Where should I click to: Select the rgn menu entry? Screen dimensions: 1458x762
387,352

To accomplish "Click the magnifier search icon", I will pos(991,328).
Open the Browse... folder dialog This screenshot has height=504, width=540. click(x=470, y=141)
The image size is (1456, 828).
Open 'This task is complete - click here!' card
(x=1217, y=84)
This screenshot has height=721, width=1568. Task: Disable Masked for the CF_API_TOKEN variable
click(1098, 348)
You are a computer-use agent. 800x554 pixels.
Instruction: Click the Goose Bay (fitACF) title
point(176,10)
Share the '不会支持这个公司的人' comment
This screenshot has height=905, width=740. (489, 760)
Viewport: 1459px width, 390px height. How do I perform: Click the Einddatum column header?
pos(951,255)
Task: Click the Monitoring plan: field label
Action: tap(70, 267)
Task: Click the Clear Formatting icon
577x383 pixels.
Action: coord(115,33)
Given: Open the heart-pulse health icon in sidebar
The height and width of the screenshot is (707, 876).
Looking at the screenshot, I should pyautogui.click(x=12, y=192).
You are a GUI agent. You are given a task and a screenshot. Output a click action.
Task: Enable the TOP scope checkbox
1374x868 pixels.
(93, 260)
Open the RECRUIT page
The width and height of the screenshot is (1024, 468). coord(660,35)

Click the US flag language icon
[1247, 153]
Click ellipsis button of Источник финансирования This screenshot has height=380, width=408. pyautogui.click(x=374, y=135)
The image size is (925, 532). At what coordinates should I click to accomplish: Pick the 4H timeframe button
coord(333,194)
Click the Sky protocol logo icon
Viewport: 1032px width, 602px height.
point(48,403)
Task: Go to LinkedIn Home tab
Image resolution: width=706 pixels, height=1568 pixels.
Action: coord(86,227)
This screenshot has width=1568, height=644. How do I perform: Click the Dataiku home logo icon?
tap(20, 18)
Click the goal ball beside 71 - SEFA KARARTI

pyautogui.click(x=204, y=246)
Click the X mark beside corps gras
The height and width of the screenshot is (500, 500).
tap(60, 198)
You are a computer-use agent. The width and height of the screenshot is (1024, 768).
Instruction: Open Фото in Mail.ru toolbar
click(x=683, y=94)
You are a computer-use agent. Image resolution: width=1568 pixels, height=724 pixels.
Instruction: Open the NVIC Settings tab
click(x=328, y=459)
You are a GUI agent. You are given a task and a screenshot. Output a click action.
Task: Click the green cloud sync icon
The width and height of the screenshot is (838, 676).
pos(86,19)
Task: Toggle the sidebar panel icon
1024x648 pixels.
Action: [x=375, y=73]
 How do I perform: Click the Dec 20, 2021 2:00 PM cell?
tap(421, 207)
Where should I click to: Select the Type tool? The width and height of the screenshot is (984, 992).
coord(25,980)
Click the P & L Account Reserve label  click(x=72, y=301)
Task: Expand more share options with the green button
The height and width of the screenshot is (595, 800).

- - - - - - -

• _WHAT IS NEEDED_
Each line of the records belongs in the answer, reproduced exactly.

• _WRITTEN RESPONSE_
Where should I click to: Select the rgn menu entry? Screen dimensions: 1458x762
387,352

To accomplish "Click the magnifier search icon", I will pos(991,328).
Open the Browse... folder dialog This screenshot has height=504, width=540. click(x=470, y=141)
The image size is (1456, 828).
Open 'This task is complete - click here!' card
(x=1217, y=84)
This screenshot has height=721, width=1568. Task: Disable Masked for the CF_API_TOKEN variable
click(1098, 348)
You are a computer-use agent. 800x554 pixels.
Instruction: Click the Goose Bay (fitACF) title
point(176,10)
Share the '不会支持这个公司的人' comment
This screenshot has height=905, width=740. (489, 760)
Viewport: 1459px width, 390px height. How do I perform: Click the Einddatum column header?
pos(951,255)
Task: Click the Monitoring plan: field label
Action: tap(70, 267)
Task: Click the Clear Formatting icon
577x383 pixels.
Action: coord(115,33)
Given: Open the heart-pulse health icon in sidebar
The height and width of the screenshot is (707, 876).
Looking at the screenshot, I should pyautogui.click(x=12, y=192).
You are a GUI agent. You are given a task and a screenshot. Output a click action.
Task: Enable the TOP scope checkbox
1374x868 pixels.
(93, 260)
Open the RECRUIT page
The width and height of the screenshot is (1024, 468). coord(660,35)

Click the US flag language icon
[1247, 153]
Click ellipsis button of Источник финансирования This screenshot has height=380, width=408. pyautogui.click(x=374, y=135)
The image size is (925, 532). At what coordinates should I click to accomplish: Pick the 4H timeframe button
coord(333,194)
Click the Sky protocol logo icon
Viewport: 1032px width, 602px height.
point(48,403)
Task: Go to LinkedIn Home tab
Image resolution: width=706 pixels, height=1568 pixels.
Action: coord(86,227)
This screenshot has width=1568, height=644. How do I perform: Click the Dataiku home logo icon?
tap(20, 18)
Click the goal ball beside 71 - SEFA KARARTI

pyautogui.click(x=204, y=246)
Click the X mark beside corps gras
The height and width of the screenshot is (500, 500).
tap(60, 198)
You are a computer-use agent. The width and height of the screenshot is (1024, 768).
Instruction: Open Фото in Mail.ru toolbar
click(x=683, y=94)
You are a computer-use agent. Image resolution: width=1568 pixels, height=724 pixels.
Instruction: Open the NVIC Settings tab
click(x=328, y=459)
You are a GUI agent. You are given a task and a screenshot. Output a click action.
Task: Click the green cloud sync icon
The width and height of the screenshot is (838, 676).
pos(86,19)
Task: Toggle the sidebar panel icon
1024x648 pixels.
Action: [x=375, y=73]
 How do I perform: Click the Dec 20, 2021 2:00 PM cell?
tap(421, 207)
Where should I click to: Select the Type tool? The width and height of the screenshot is (984, 992).
coord(25,980)
Click the P & L Account Reserve label  click(x=72, y=301)
Task: Expand more share options with the green button
The height and width of the screenshot is (595, 800).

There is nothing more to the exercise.